»»

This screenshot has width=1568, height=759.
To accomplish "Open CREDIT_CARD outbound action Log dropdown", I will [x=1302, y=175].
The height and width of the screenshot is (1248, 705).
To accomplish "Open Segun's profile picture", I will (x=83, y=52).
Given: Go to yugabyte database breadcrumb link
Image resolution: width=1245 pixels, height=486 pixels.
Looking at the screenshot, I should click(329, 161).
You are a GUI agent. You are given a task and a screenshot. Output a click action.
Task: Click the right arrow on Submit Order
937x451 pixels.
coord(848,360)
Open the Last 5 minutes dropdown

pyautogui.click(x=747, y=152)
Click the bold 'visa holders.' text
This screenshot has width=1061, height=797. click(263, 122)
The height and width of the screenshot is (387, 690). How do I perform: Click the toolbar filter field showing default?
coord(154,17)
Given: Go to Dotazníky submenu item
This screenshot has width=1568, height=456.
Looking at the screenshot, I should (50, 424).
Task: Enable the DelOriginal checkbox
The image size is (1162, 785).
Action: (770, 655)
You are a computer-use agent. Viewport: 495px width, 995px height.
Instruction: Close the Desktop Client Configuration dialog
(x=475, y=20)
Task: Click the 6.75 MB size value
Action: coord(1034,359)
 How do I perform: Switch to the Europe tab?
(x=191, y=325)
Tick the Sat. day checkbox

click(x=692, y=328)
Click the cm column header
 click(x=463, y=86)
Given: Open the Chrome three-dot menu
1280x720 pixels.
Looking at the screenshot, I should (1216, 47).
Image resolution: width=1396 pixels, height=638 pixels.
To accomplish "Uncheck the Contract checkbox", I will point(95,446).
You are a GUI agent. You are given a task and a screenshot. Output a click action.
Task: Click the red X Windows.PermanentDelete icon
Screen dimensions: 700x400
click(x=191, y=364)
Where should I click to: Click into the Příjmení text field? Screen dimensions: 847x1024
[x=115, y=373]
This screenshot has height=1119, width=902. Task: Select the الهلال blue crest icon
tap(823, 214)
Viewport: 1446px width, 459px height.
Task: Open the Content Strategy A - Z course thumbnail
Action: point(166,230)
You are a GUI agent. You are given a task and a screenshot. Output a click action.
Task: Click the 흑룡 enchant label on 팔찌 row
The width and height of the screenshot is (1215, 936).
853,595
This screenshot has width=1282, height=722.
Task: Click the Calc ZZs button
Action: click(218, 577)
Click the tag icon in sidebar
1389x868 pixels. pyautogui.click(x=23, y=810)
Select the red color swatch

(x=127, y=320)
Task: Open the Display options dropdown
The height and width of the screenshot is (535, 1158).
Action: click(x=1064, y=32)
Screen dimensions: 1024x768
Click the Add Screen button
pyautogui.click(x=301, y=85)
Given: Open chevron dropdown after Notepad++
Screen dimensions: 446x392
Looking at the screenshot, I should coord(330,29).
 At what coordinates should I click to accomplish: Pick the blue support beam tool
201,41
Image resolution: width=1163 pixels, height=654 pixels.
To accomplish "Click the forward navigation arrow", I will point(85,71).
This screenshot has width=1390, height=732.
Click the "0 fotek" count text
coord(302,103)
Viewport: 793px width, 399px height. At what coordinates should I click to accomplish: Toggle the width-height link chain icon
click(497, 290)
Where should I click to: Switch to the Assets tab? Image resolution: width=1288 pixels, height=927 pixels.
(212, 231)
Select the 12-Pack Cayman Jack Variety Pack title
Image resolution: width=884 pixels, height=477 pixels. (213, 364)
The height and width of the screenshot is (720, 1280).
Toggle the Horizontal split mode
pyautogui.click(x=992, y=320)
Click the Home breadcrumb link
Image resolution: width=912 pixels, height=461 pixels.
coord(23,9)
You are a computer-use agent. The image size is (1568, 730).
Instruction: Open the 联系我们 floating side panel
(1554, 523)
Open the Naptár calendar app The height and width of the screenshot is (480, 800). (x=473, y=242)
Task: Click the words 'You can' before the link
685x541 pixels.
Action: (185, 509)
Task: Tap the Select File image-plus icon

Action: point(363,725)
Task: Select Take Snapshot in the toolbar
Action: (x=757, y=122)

««

▸ What is needed: Please output the listing in full, exactly as it was given above.

▸ Your solution:
This screenshot has width=1568, height=759.
To accomplish "Open CREDIT_CARD outbound action Log dropdown", I will [x=1302, y=175].
The height and width of the screenshot is (1248, 705).
To accomplish "Open Segun's profile picture", I will (x=83, y=52).
Given: Go to yugabyte database breadcrumb link
Image resolution: width=1245 pixels, height=486 pixels.
Looking at the screenshot, I should click(329, 161).
You are a GUI agent. You are given a task and a screenshot. Output a click action.
Task: Click the right arrow on Submit Order
937x451 pixels.
coord(848,360)
Open the Last 5 minutes dropdown

pyautogui.click(x=747, y=152)
Click the bold 'visa holders.' text
This screenshot has width=1061, height=797. click(263, 122)
The height and width of the screenshot is (387, 690). How do I perform: Click the toolbar filter field showing default?
coord(154,17)
Given: Go to Dotazníky submenu item
This screenshot has width=1568, height=456.
Looking at the screenshot, I should (50, 424).
Task: Enable the DelOriginal checkbox
The image size is (1162, 785).
Action: (770, 655)
You are a computer-use agent. Viewport: 495px width, 995px height.
Instruction: Close the Desktop Client Configuration dialog
(x=475, y=20)
Task: Click the 6.75 MB size value
Action: coord(1034,359)
 How do I perform: Switch to the Europe tab?
(x=191, y=325)
Tick the Sat. day checkbox

click(x=692, y=328)
Click the cm column header
 click(x=463, y=86)
Given: Open the Chrome three-dot menu
1280x720 pixels.
Looking at the screenshot, I should (1216, 47).
Image resolution: width=1396 pixels, height=638 pixels.
To accomplish "Uncheck the Contract checkbox", I will point(95,446).
You are a GUI agent. You are given a task and a screenshot. Output a click action.
Task: Click the red X Windows.PermanentDelete icon
Screen dimensions: 700x400
click(x=191, y=364)
Where should I click to: Click into the Příjmení text field? Screen dimensions: 847x1024
[x=115, y=373]
This screenshot has height=1119, width=902. Task: Select the الهلال blue crest icon
tap(823, 214)
Viewport: 1446px width, 459px height.
Task: Open the Content Strategy A - Z course thumbnail
Action: point(166,230)
You are a GUI agent. You are given a task and a screenshot. Output a click action.
Task: Click the 흑룡 enchant label on 팔찌 row
The width and height of the screenshot is (1215, 936).
853,595
This screenshot has width=1282, height=722.
Task: Click the Calc ZZs button
Action: click(218, 577)
Click the tag icon in sidebar
1389x868 pixels. pyautogui.click(x=23, y=810)
Select the red color swatch

(x=127, y=320)
Task: Open the Display options dropdown
The height and width of the screenshot is (535, 1158).
Action: click(x=1064, y=32)
Screen dimensions: 1024x768
Click the Add Screen button
pyautogui.click(x=301, y=85)
Given: Open chevron dropdown after Notepad++
Screen dimensions: 446x392
Looking at the screenshot, I should coord(330,29).
 At what coordinates should I click to accomplish: Pick the blue support beam tool
201,41
Image resolution: width=1163 pixels, height=654 pixels.
To accomplish "Click the forward navigation arrow", I will point(85,71).
This screenshot has width=1390, height=732.
Click the "0 fotek" count text
coord(302,103)
Viewport: 793px width, 399px height. At what coordinates should I click to accomplish: Toggle the width-height link chain icon
click(497, 290)
Where should I click to: Switch to the Assets tab? Image resolution: width=1288 pixels, height=927 pixels.
(212, 231)
Select the 12-Pack Cayman Jack Variety Pack title
Image resolution: width=884 pixels, height=477 pixels. (213, 364)
The height and width of the screenshot is (720, 1280).
Toggle the Horizontal split mode
pyautogui.click(x=992, y=320)
Click the Home breadcrumb link
Image resolution: width=912 pixels, height=461 pixels.
coord(23,9)
You are a computer-use agent. The image size is (1568, 730).
Instruction: Open the 联系我们 floating side panel
(1554, 523)
Open the Naptár calendar app The height and width of the screenshot is (480, 800). (x=473, y=242)
Task: Click the words 'You can' before the link
685x541 pixels.
Action: (185, 509)
Task: Tap the Select File image-plus icon

Action: point(363,725)
Task: Select Take Snapshot in the toolbar
Action: (x=757, y=122)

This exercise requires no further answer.